Archive for Small Business Taxes – Page 9

One popular fringe benefit is an education assistance program that allows employees to continue learning and perhaps earn a degree with financial assistance from their employers. One way to attract, retain and motivate employees is to provide education fringe benefits so that team members can improve their skills and gain additional knowledge. An employee can receive, on a tax-free basis, up to $5,250 each year from his or her employer under a “qualified educational assistance program.”

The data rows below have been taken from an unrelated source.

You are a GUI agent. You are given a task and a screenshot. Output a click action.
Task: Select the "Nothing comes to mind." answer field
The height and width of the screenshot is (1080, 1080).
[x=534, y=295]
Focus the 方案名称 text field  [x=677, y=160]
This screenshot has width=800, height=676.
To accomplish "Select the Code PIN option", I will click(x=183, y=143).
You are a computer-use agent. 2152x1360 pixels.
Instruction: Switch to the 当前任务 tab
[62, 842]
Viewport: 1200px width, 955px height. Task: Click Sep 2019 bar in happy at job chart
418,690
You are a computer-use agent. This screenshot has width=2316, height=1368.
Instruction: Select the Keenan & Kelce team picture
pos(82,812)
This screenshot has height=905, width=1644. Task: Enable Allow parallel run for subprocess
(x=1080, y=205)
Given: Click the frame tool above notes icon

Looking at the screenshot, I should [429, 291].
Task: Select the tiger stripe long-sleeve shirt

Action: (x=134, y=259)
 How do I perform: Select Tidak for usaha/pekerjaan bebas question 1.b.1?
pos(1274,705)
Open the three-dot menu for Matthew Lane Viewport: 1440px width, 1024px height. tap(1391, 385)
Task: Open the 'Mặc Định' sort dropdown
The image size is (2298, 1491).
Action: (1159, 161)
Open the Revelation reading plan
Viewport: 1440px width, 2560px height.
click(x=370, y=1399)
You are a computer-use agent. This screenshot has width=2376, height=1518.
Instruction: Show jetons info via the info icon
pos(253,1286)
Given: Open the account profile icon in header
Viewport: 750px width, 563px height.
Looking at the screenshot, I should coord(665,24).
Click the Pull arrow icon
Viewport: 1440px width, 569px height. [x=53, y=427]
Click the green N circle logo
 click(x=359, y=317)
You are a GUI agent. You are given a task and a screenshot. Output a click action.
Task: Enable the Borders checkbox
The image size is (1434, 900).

For this purpose, “education” means any form of instruction or training that improves or develops an individual’s capabilities. It doesn’t matter if it’s job-related or part of a degree program. This includes employer-provided education assistance for graduate-level courses, including those normally taken by individuals pursuing programs leading to a business, medical, law or other advanced academic or professional degrees.

More requirements

The educational assistance must be provided under a separate written plan that’s publicized to your employees, and must meet a number of conditions, including nondiscrimination requirements. In other words, it can’t discriminate in favor of highly compensated employees. In addition, not more than 5% of the amounts paid or incurred by the employer for educational assistance during the year may be provided for individuals (including their spouses or dependents) who own 5% or more of the business.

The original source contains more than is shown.